The APISIX 1.0 was to build its framework, strengthen the underlying architecture, and present some essential functions of the API gateway. We explored more profoundly in the 2.0 version, making the bottom layer more flexible and the architecture more mature.
For a mature open-source project, the sign of its maturity focuses not on its great function but on bringing a better experience for users and developers.
At the current stage, APISIX has done plenty of technical exploration and innovation but has not fully considered the user experiences. The problem shows unstable document quality and a lack of tutorial videos. Hence, many users are at a loss when they first come into contact with APISIX. They don't know how to use it or apply certain functions to different user cases, and they are unsure about what unique value APISIX can bring to enterprises.

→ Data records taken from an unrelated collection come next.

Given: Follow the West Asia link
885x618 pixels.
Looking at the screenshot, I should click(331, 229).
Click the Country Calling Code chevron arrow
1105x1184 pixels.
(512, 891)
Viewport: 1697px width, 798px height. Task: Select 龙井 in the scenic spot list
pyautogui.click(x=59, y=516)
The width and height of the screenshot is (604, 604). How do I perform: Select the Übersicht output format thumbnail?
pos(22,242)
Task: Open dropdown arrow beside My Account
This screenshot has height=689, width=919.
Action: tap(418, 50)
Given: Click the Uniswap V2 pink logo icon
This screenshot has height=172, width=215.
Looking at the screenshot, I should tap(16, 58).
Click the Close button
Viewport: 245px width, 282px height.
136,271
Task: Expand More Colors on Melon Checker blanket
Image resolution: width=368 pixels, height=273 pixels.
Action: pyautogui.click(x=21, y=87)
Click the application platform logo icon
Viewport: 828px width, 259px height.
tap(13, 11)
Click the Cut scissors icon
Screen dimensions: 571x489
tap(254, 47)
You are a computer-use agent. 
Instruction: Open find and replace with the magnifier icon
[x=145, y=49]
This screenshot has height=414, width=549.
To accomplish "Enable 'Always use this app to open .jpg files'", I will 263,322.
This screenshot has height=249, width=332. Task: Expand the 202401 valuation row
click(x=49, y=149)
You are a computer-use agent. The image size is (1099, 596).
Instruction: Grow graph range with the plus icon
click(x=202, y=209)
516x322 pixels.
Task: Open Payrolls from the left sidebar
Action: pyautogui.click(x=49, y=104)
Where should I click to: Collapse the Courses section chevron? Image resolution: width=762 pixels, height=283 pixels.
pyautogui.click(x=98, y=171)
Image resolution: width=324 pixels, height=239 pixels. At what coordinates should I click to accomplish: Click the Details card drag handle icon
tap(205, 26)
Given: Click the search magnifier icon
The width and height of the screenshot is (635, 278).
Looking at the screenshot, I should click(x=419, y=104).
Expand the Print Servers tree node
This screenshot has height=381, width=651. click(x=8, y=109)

Therefore, in the next APISIX 3.0 version, we will try to solve similar problems and reconstruct many flaws unfriendly to the developer experience. For example, we will redesign the API to remove the dependence on particular return values of etcd and renew the official documentation to be more user-friendly with straightforward descriptions. In the aspect of function level, the control plane and the data plane will also be separated to enhance security; it supports more layer-4 protocols and RPC protocols so that users can quickly get traffic from all gateway directions.
After implementing the above functions, APISIX 3.0 will become more secure, reliable, and easier to use. We always pay attention to excellent operations and user experience. We hope APISIX can handle requests from all APIs and microservices worldwide and help enterprises manage API and microservice traffic more efficiently.
It is expected that APISIX will release a new version, 3.0, at the end of 2022. We hope you will continue to follow the trends of the latest version of APISIX and actively participate in the contribution of the Apache APISIX project.
The Future of APISIX
The development and replacement of server-side technology are very rapid, as many popular technologies and frameworks five years ago are fading away. The reason is not that engineers prefer new matters but that these technologies cannot meet the real needs of engineers and enterprises. Their fate is doomed: being kicked off. The crucial reality tells us that technology must serve businesses and products and cannot survive without matching the current market needs.
"Don't build a castle on a swamp." This saying always reminds the developers of Apache APISIX that they should rely on actual needs and scenarios to guide its development and evolution. Otherwise, the product will be abandoned by engineers gradually.
How can we keep the technology of Apache APISIX leading in the industry? It is the crucial question of whether Apache APISIX can continue to attract developers and enterprise users in the future. The answer is simple: join fast-growing companies and engineers, grow together, and support each other. It makes Apache APISIX always stand at the forefront of technology. Only by doing so will APISIX have the potential to become a world-class evergreen open-source project.
The future of APISIX is to better support Serverless scenarios, improve service mesh, build API complete lifecycle platforms, and improve the user experience on the public cloud. These are not planned by a few in-house developers but by thousands of developers in the industry. So join us to experience the charm of open source!